##### Materials provided #####

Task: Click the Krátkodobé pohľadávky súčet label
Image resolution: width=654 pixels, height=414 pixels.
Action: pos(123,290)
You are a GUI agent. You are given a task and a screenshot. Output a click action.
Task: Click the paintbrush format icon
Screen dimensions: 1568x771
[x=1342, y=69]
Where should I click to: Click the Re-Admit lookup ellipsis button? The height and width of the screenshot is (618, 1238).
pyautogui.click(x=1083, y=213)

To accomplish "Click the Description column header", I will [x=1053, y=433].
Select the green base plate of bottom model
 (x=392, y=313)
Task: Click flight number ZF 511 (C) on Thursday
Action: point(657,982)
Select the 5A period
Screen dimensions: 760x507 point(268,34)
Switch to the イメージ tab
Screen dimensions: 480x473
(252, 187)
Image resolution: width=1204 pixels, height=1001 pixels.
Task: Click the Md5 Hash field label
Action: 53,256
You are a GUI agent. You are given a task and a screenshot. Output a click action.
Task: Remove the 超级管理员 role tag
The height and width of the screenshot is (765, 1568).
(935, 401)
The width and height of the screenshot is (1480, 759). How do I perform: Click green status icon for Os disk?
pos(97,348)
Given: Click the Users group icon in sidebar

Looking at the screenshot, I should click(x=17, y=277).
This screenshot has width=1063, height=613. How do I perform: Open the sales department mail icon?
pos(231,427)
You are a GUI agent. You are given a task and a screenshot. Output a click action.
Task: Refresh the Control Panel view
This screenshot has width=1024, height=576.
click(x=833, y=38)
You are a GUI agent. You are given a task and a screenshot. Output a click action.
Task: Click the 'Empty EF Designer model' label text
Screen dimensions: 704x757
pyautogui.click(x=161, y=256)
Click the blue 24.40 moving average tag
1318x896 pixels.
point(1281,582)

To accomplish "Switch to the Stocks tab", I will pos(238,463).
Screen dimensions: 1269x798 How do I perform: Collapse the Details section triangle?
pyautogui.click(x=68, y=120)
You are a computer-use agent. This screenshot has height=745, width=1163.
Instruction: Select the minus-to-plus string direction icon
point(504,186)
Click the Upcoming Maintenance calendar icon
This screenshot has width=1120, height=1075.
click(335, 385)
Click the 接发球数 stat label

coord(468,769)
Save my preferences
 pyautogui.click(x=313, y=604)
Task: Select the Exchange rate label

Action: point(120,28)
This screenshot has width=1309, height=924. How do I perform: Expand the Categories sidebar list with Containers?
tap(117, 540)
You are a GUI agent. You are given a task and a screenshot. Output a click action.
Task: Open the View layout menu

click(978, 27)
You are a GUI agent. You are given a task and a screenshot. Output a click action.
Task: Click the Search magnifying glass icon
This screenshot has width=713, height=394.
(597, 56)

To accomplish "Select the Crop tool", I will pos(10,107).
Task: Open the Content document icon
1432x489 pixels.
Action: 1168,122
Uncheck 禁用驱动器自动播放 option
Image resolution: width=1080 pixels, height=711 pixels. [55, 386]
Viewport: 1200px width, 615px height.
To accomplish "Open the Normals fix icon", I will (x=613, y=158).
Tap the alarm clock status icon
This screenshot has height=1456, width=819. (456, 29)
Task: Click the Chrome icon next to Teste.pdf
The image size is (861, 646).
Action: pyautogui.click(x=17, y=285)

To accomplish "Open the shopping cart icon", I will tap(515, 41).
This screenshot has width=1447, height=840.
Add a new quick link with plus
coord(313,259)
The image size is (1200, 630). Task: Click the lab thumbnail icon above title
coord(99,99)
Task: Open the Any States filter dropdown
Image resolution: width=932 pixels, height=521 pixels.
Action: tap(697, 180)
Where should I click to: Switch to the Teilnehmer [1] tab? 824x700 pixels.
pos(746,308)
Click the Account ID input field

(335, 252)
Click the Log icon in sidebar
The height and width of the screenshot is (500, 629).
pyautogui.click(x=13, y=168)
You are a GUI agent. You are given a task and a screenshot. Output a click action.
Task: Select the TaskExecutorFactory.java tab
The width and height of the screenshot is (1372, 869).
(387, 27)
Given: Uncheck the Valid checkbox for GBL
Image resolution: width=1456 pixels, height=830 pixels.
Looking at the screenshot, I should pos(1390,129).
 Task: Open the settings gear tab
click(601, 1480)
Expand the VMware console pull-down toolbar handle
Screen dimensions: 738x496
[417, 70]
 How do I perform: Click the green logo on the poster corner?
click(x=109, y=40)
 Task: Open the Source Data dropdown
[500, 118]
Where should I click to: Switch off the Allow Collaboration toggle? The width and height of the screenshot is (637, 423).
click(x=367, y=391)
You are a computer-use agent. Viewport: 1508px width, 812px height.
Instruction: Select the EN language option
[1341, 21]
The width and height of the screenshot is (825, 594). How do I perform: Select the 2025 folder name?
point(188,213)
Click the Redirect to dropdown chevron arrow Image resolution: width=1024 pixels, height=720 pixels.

#####

About this exercise » Exactness is what counts here: write out every record again.

Reply to the task »
Task: Click the Krátkodobé pohľadávky súčet label
Image resolution: width=654 pixels, height=414 pixels.
Action: pos(123,290)
You are a GUI agent. You are given a task and a screenshot. Output a click action.
Task: Click the paintbrush format icon
Screen dimensions: 1568x771
[x=1342, y=69]
Where should I click to: Click the Re-Admit lookup ellipsis button? The height and width of the screenshot is (618, 1238).
pyautogui.click(x=1083, y=213)

To accomplish "Click the Description column header", I will [x=1053, y=433].
Select the green base plate of bottom model
 (x=392, y=313)
Task: Click flight number ZF 511 (C) on Thursday
Action: point(657,982)
Select the 5A period
Screen dimensions: 760x507 point(268,34)
Switch to the イメージ tab
Screen dimensions: 480x473
(252, 187)
Image resolution: width=1204 pixels, height=1001 pixels.
Task: Click the Md5 Hash field label
Action: 53,256
You are a GUI agent. You are given a task and a screenshot. Output a click action.
Task: Remove the 超级管理员 role tag
The height and width of the screenshot is (765, 1568).
(935, 401)
The width and height of the screenshot is (1480, 759). How do I perform: Click green status icon for Os disk?
pos(97,348)
Given: Click the Users group icon in sidebar

Looking at the screenshot, I should click(x=17, y=277).
This screenshot has width=1063, height=613. How do I perform: Open the sales department mail icon?
pos(231,427)
You are a GUI agent. You are given a task and a screenshot. Output a click action.
Task: Refresh the Control Panel view
This screenshot has width=1024, height=576.
click(x=833, y=38)
You are a GUI agent. You are given a task and a screenshot. Output a click action.
Task: Click the 'Empty EF Designer model' label text
Screen dimensions: 704x757
pyautogui.click(x=161, y=256)
Click the blue 24.40 moving average tag
1318x896 pixels.
point(1281,582)

To accomplish "Switch to the Stocks tab", I will pos(238,463).
Screen dimensions: 1269x798 How do I perform: Collapse the Details section triangle?
pyautogui.click(x=68, y=120)
You are a computer-use agent. This screenshot has height=745, width=1163.
Instruction: Select the minus-to-plus string direction icon
point(504,186)
Click the Upcoming Maintenance calendar icon
This screenshot has width=1120, height=1075.
click(335, 385)
Click the 接发球数 stat label

coord(468,769)
Save my preferences
 pyautogui.click(x=313, y=604)
Task: Select the Exchange rate label

Action: point(120,28)
This screenshot has width=1309, height=924. How do I perform: Expand the Categories sidebar list with Containers?
tap(117, 540)
You are a GUI agent. You are given a task and a screenshot. Output a click action.
Task: Open the View layout menu

click(978, 27)
You are a GUI agent. You are given a task and a screenshot. Output a click action.
Task: Click the Search magnifying glass icon
This screenshot has width=713, height=394.
(597, 56)

To accomplish "Select the Crop tool", I will pos(10,107).
Task: Open the Content document icon
1432x489 pixels.
Action: 1168,122
Uncheck 禁用驱动器自动播放 option
Image resolution: width=1080 pixels, height=711 pixels. [55, 386]
Viewport: 1200px width, 615px height.
To accomplish "Open the Normals fix icon", I will (x=613, y=158).
Tap the alarm clock status icon
This screenshot has height=1456, width=819. (456, 29)
Task: Click the Chrome icon next to Teste.pdf
The image size is (861, 646).
Action: pyautogui.click(x=17, y=285)

To accomplish "Open the shopping cart icon", I will tap(515, 41).
This screenshot has width=1447, height=840.
Add a new quick link with plus
coord(313,259)
The image size is (1200, 630). Task: Click the lab thumbnail icon above title
coord(99,99)
Task: Open the Any States filter dropdown
Image resolution: width=932 pixels, height=521 pixels.
Action: tap(697, 180)
Where should I click to: Switch to the Teilnehmer [1] tab? 824x700 pixels.
pos(746,308)
Click the Account ID input field

(335, 252)
Click the Log icon in sidebar
The height and width of the screenshot is (500, 629).
pyautogui.click(x=13, y=168)
You are a GUI agent. You are given a task and a screenshot. Output a click action.
Task: Select the TaskExecutorFactory.java tab
The width and height of the screenshot is (1372, 869).
(387, 27)
Given: Uncheck the Valid checkbox for GBL
Image resolution: width=1456 pixels, height=830 pixels.
Looking at the screenshot, I should pos(1390,129).
 Task: Open the settings gear tab
click(601, 1480)
Expand the VMware console pull-down toolbar handle
Screen dimensions: 738x496
[417, 70]
 How do I perform: Click the green logo on the poster corner?
click(x=109, y=40)
 Task: Open the Source Data dropdown
[500, 118]
Where should I click to: Switch off the Allow Collaboration toggle? The width and height of the screenshot is (637, 423).
click(x=367, y=391)
You are a computer-use agent. Viewport: 1508px width, 812px height.
Instruction: Select the EN language option
[1341, 21]
The width and height of the screenshot is (825, 594). How do I perform: Select the 2025 folder name?
point(188,213)
Click the Redirect to dropdown chevron arrow Image resolution: width=1024 pixels, height=720 pixels.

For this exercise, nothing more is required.